▶ [What to work on]
Could you render the items from the line containing "This screenshot has width=1173, height=457." through the end of the items as a two-column CSV with the columns item_text and answer? Put one row per item, enclose each field in quotes, turn line breaks into spaces, and leave the pictures out.

▶ [Data shown]
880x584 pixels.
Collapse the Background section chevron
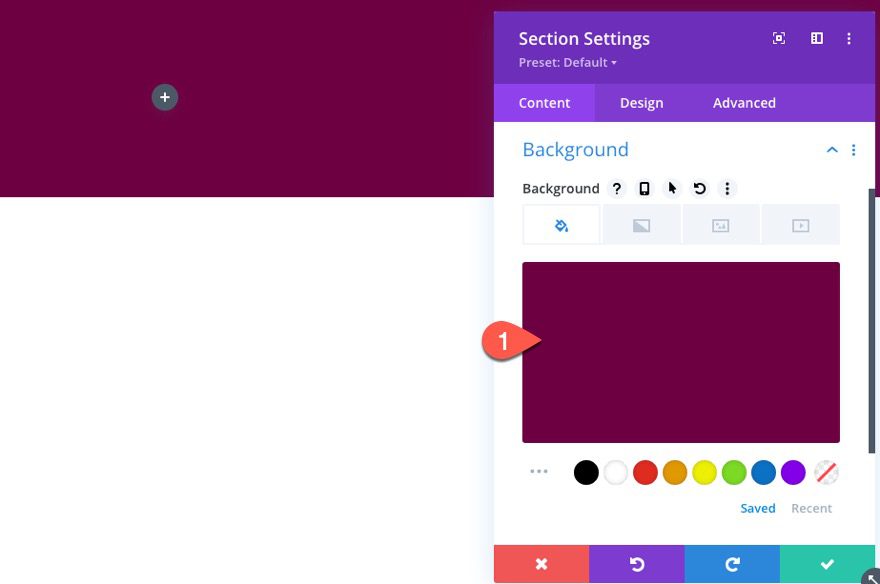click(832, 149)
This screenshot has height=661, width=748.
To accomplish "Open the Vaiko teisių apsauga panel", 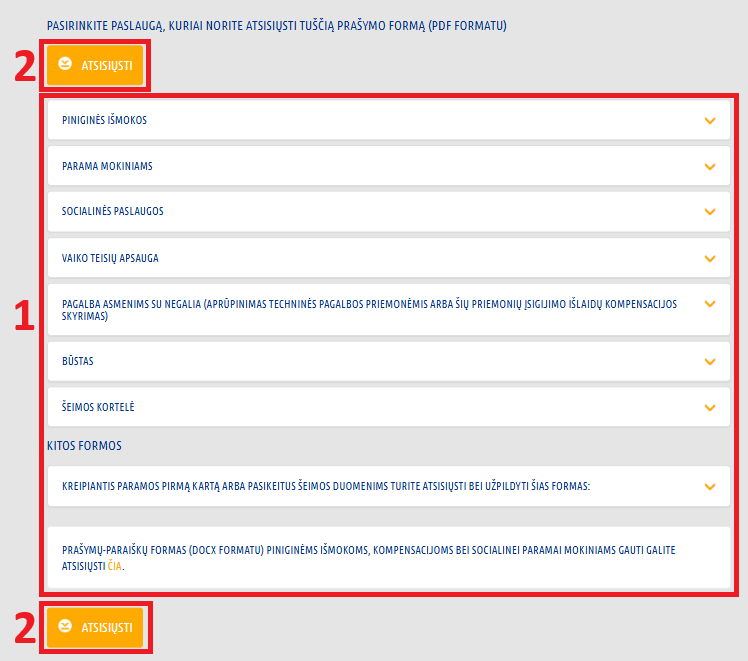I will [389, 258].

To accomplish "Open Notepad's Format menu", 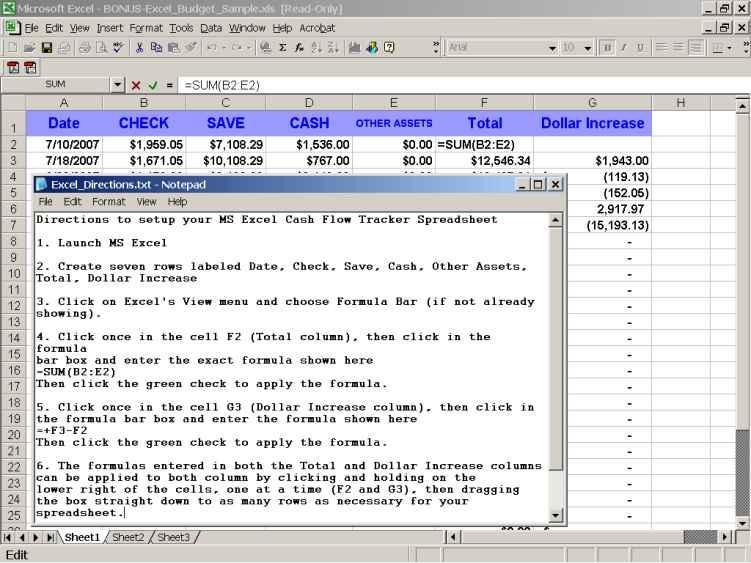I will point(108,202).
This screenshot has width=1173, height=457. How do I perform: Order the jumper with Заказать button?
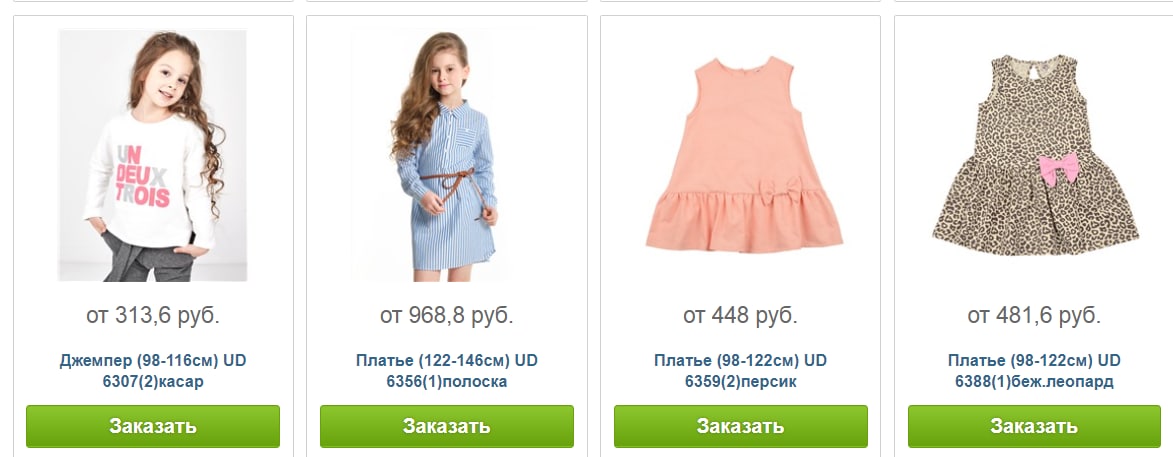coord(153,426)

▶ [Exercise output]
item_text,answer
"This screenshot has width=1173, height=457. How do I perform: Order the jumper with Заказать button?","coord(153,426)"